**Excerpted text**:
*** Begin section ***
South Africa’s Minister of Trade and Industry, Dr Rob Davies has described local content policy as one of the important levers in the Industrial Policy Action Plan (IPAP).
Speaking at the Buy Local Summit which took place in Sandton, the minister noted that local content policy leverages public expenditure and responds to a myriad of economic challenges facing South Africa.
According to Minister Davies, localisation is an extremely important policy tool for industrialisation. Through local content procurement, a policy lever is provided amongst others, to minimize import leakages which represent an outflow of funds whilst at the same time attempting to increase both aggregate demand and supply in the South African economy.
“This is a tool that has been deployed by almost every country in the world at any time when embarking on industrialisation. The Preferential Procurement Policy Framework Act (PPPFA) regulations require all organs of state to purchase only locally-produced goods at a prescribed level of local content. For each designated product, except pharmaceutical products, there are instruction notes which regulate the environment within which government departments and public entities may procure designated products,” said Davies.
Davies said that twenty-one products and commodities have been designated for local procurement with stipulated minimum thresholds of local content and more are in the pipeline. He further added that the economic objective of local procurement is for local manufacturers to receive a substantial share of government business, where sustainable order books will contribute to the development of local industries and the creation of jobs.
*** End section ***
Write the next part of the text on South Africa's local content policy, beginning after its final sentence. The listing that follows is drawn from an unrelated source.

**Given data**:
*** Begin section ***
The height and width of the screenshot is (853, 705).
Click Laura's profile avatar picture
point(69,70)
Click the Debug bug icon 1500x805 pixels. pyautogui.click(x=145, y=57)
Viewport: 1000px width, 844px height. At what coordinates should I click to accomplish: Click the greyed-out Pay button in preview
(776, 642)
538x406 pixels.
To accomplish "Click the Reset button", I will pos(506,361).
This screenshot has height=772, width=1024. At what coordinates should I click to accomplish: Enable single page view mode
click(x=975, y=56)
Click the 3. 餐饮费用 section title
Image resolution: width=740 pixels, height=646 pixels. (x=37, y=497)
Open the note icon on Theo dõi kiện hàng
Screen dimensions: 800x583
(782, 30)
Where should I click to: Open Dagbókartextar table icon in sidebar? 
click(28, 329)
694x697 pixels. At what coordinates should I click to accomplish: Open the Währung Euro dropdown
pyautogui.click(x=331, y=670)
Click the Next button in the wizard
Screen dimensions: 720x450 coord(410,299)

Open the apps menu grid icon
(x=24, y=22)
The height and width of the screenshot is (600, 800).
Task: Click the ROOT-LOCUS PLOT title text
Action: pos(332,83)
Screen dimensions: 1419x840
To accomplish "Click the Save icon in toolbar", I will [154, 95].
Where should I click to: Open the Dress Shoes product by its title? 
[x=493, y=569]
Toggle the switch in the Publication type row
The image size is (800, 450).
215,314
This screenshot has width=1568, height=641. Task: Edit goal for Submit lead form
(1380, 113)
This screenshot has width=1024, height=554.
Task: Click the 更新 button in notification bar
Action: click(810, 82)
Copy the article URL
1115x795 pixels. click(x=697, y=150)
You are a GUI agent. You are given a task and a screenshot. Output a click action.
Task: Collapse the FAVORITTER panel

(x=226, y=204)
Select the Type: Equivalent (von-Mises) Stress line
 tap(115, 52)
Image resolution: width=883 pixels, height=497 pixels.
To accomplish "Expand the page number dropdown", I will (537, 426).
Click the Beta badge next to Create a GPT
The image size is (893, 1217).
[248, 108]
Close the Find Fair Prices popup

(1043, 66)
*** End section ***
**Reply to the task**:
“Local content, therefore, must not be seen only as a supply chain instrument to be implemented by procurement officers. Well designed and implemented local content can open up opportunities for local economic development in the furniture, clothing, textiles, and cable sectors. This will require pooling of purchases through transversal contracts at national, provincial and local spheres of government,” added Davies.
Total current investment in building and construction is about R380-billion, the industry having grown seven fold since 2000 when investment was only R55 million. Public sector expenditure accounts for 55% of this at R210-billion. From March 2015 to July 2016, almost R57.06 billion has been locked into the country as a result of local content requirements, mainly as a result of the rail rolling stock fleet procurement.
“It is imperative that the majority of this expenditure benefits the SA economy and leveraged to develop domestic manufacturing supply chains. Government must buy locally-produced goods at a massive scale. South African manufacturing companies have and are developing capabilities, skills and expertise to manufacture, assemble and supply most priority sectors,” said Davies.